**DATA PROVIDED**
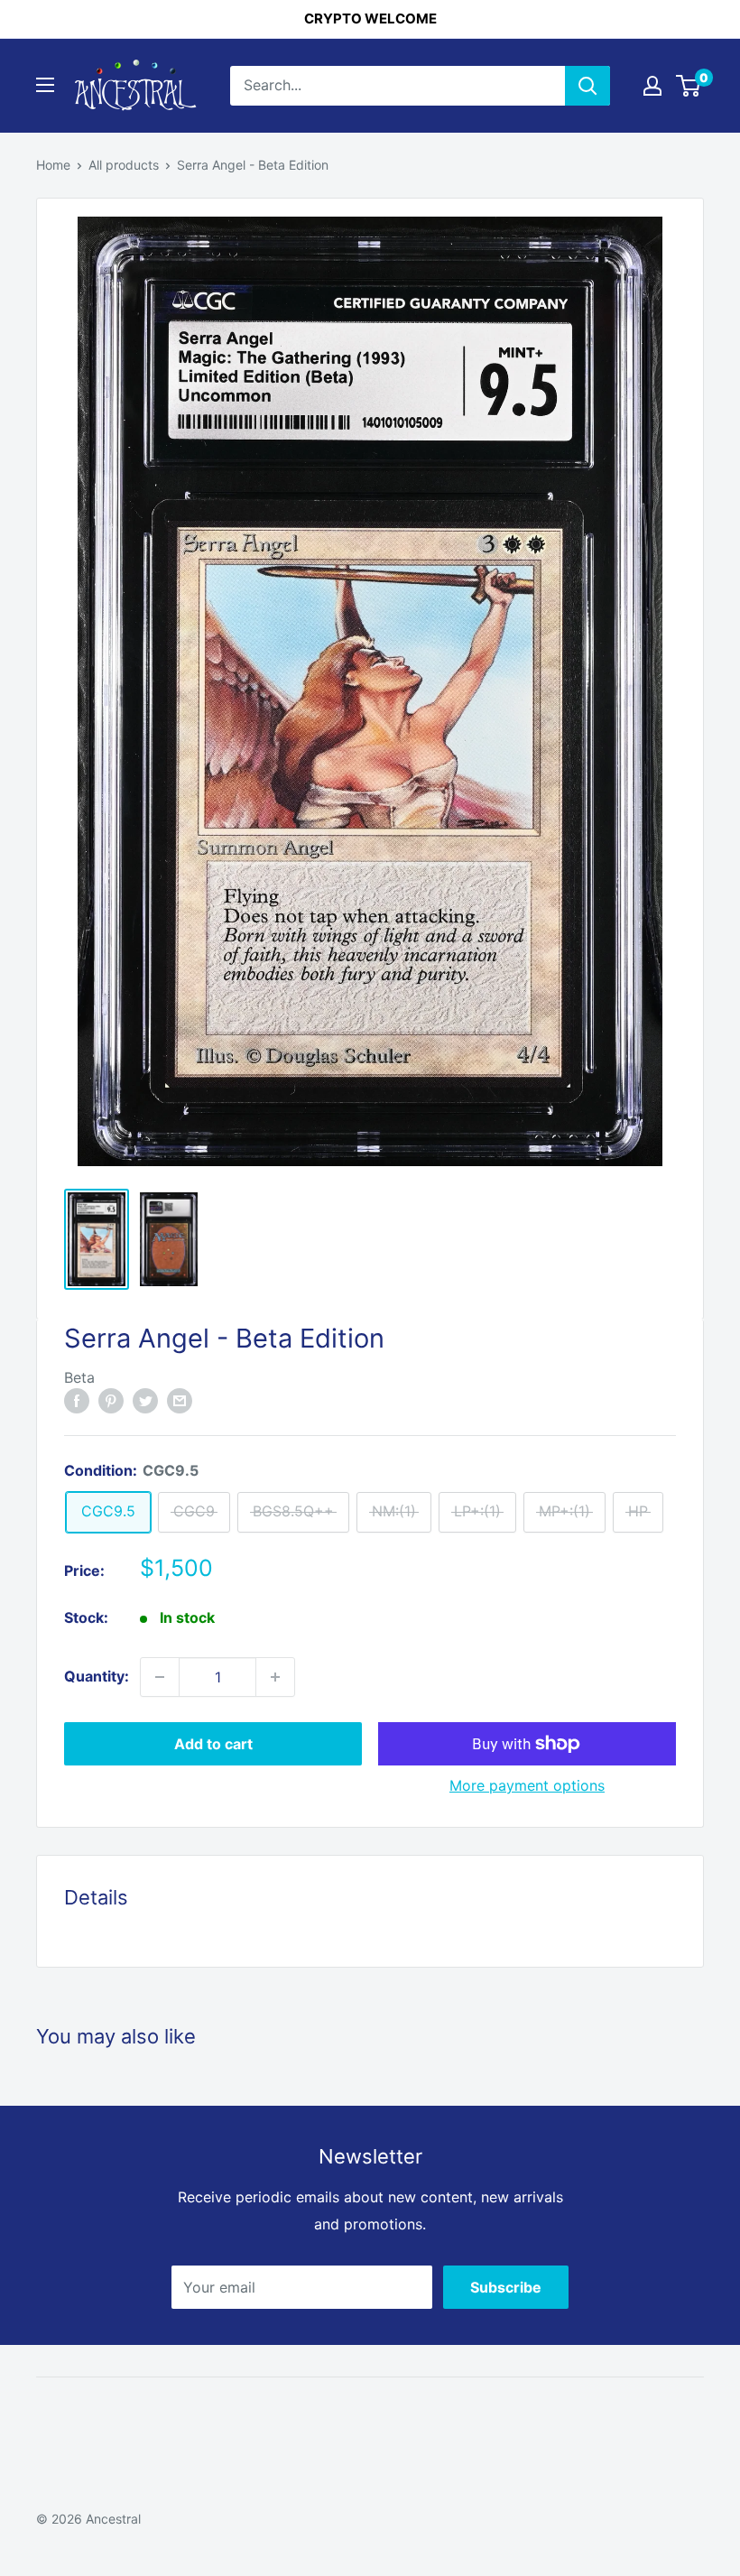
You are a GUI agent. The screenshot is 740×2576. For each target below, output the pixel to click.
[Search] (587, 86)
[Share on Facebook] (76, 1399)
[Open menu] (45, 85)
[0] (689, 86)
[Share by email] (179, 1399)
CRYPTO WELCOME (370, 18)
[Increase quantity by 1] (275, 1677)
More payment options (527, 1785)
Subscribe (505, 2287)
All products (123, 164)
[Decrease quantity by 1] (160, 1677)
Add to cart (213, 1744)
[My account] (652, 86)
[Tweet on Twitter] (145, 1399)
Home (53, 164)
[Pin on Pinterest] (111, 1399)
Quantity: (96, 1676)
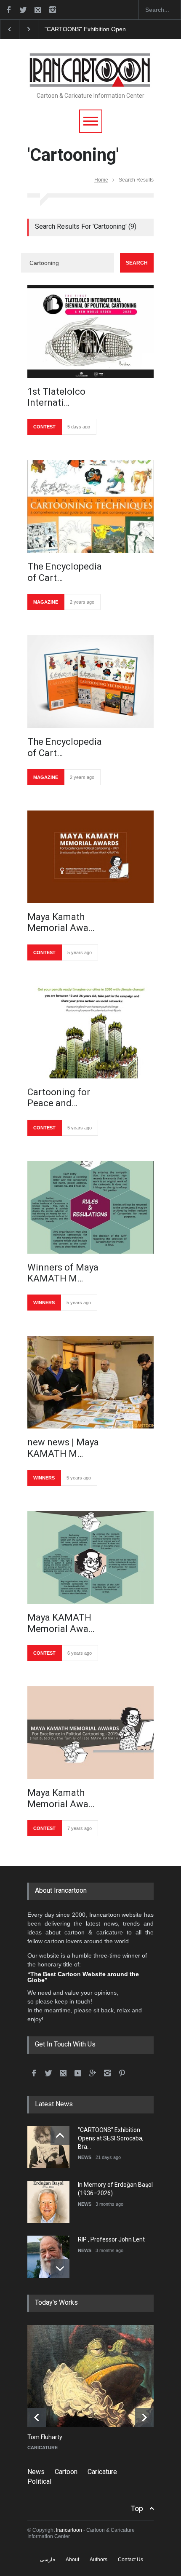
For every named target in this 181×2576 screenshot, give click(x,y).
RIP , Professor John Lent (111, 2239)
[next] (60, 2268)
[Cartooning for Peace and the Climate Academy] (90, 1032)
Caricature (102, 2472)
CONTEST (44, 426)
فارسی (47, 2560)
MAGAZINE (45, 602)
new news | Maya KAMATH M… (63, 1447)
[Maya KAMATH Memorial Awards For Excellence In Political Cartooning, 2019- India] (90, 1557)
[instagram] (52, 9)
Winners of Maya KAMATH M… (62, 1273)
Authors (98, 2560)
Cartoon (66, 2472)
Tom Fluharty (44, 2437)
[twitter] (23, 9)
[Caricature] (96, 2376)
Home (101, 180)
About (72, 2560)
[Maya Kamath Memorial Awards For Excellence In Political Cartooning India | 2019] (90, 1732)
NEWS (84, 2157)
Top (136, 2508)
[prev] (60, 2135)
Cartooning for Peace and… (58, 1097)
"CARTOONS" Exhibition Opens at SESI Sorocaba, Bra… (111, 2138)
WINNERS (44, 1302)
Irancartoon (69, 2530)
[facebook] (8, 9)
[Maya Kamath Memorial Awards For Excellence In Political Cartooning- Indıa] (90, 857)
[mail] (38, 9)
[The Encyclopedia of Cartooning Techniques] (90, 506)
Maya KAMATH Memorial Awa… (60, 1623)
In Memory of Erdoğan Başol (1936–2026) (101, 29)
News (36, 2472)
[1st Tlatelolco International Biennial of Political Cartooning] (90, 331)
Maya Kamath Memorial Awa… (60, 922)
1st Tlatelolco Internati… (56, 397)
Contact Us (130, 2560)
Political (39, 2481)
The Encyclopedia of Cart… (64, 572)
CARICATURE (42, 2447)
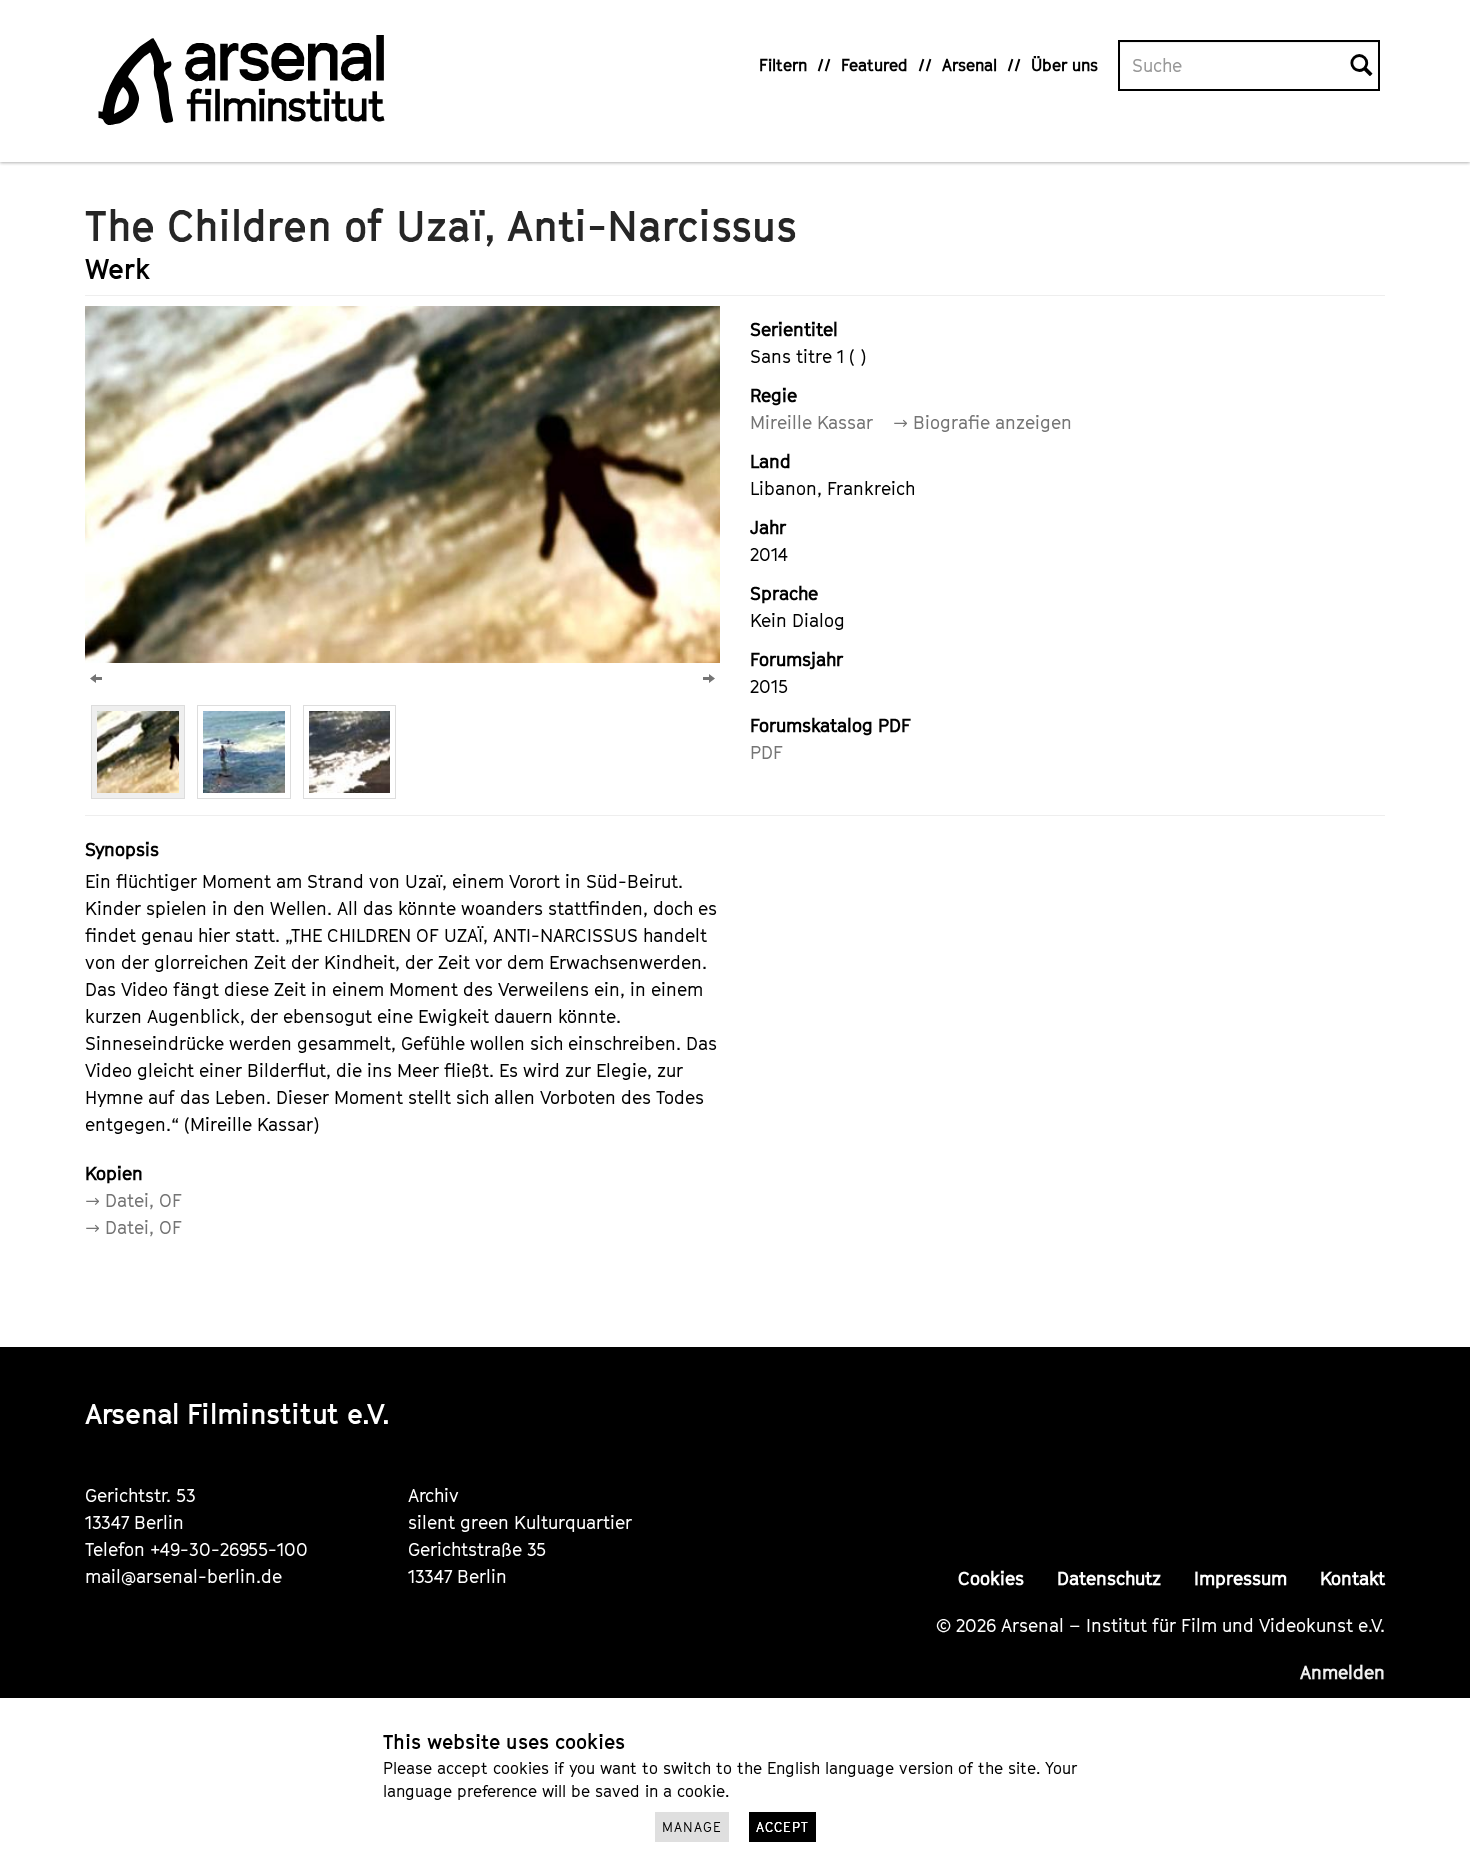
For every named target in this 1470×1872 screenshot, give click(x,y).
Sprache (784, 593)
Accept (782, 1827)
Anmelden (1342, 1672)
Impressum (1240, 1578)
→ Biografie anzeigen (982, 422)
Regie (773, 395)
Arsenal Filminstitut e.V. (237, 1413)
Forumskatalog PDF (830, 725)
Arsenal (969, 65)
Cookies (991, 1578)
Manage (692, 1827)
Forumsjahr (796, 659)
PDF (766, 752)
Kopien (114, 1173)
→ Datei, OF (133, 1200)
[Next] (709, 678)
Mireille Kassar (811, 422)
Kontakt (1352, 1578)
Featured (874, 65)
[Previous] (96, 678)
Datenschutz (1109, 1578)
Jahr (768, 527)
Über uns (1064, 65)
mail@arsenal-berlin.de (183, 1576)
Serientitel (794, 329)
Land (770, 461)
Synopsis (122, 849)
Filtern (783, 65)
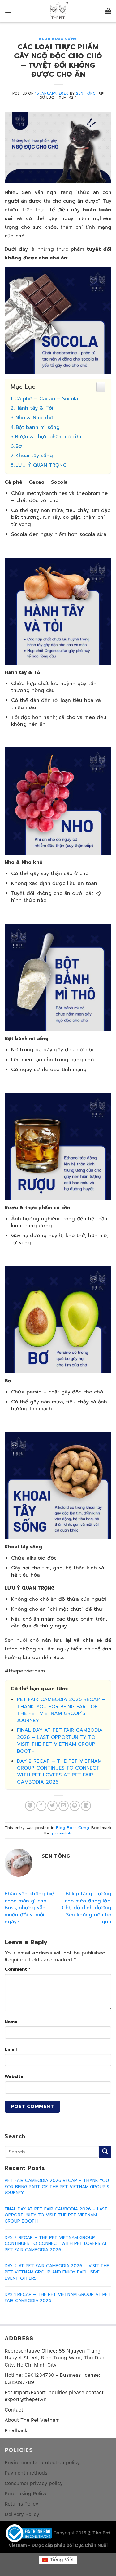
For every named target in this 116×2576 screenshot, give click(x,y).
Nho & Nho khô (34, 417)
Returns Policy (21, 2504)
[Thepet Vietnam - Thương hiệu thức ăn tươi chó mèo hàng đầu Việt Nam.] (58, 11)
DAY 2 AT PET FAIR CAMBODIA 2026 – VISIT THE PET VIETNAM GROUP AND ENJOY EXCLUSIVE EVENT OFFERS (57, 2272)
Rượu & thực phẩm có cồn (48, 436)
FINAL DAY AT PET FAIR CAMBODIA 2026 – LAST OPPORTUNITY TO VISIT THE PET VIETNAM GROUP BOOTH (60, 1740)
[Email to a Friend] (63, 1806)
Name (11, 2021)
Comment (17, 1969)
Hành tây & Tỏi (34, 408)
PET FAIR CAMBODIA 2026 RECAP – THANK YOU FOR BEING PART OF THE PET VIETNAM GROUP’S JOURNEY (61, 1710)
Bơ (18, 446)
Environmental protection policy (42, 2463)
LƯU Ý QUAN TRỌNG (41, 465)
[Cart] (108, 11)
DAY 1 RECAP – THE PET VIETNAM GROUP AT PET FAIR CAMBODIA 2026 (58, 2297)
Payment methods (26, 2473)
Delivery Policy (22, 2514)
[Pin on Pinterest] (75, 1806)
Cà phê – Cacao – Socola (46, 398)
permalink (61, 1833)
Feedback (16, 2431)
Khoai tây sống (34, 455)
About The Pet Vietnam (32, 2420)
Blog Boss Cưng (58, 39)
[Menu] (8, 10)
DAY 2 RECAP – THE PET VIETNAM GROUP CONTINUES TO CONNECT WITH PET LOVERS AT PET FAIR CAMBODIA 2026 (59, 1771)
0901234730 (39, 2375)
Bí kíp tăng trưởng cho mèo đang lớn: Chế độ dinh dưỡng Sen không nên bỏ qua (86, 1907)
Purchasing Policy (26, 2494)
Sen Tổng (86, 93)
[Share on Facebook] (41, 1806)
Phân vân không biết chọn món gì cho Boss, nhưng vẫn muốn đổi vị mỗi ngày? (30, 1907)
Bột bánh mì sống (38, 427)
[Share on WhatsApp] (30, 1806)
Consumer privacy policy (34, 2483)
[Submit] (105, 2152)
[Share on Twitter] (52, 1806)
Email (11, 2049)
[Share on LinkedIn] (86, 1806)
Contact (14, 2410)
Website (14, 2076)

**WHAT THIS TASK INVOLVES**
Each line of the records that holds the word "FAIR" should be copied out.

**RESPONSE**
DAY 2 AT PET FAIR CAMBODIA 2026 – VISIT THE PET VIETNAM GROUP AND ENJOY EXCLUSIVE EVENT OFFERS (57, 2272)
FINAL DAY AT PET FAIR CAMBODIA 2026 – LAST OPPORTUNITY TO VISIT THE PET VIETNAM GROUP BOOTH (60, 1740)
PET FAIR CAMBODIA 2026 RECAP – THANK YOU FOR BEING PART OF THE PET VIETNAM GROUP’S JOURNEY (61, 1710)
DAY 1 RECAP – THE PET VIETNAM GROUP AT PET FAIR CAMBODIA 2026 (58, 2297)
DAY 2 RECAP – THE PET VIETNAM GROUP CONTINUES TO CONNECT WITH PET LOVERS AT PET FAIR CAMBODIA 2026 (59, 1771)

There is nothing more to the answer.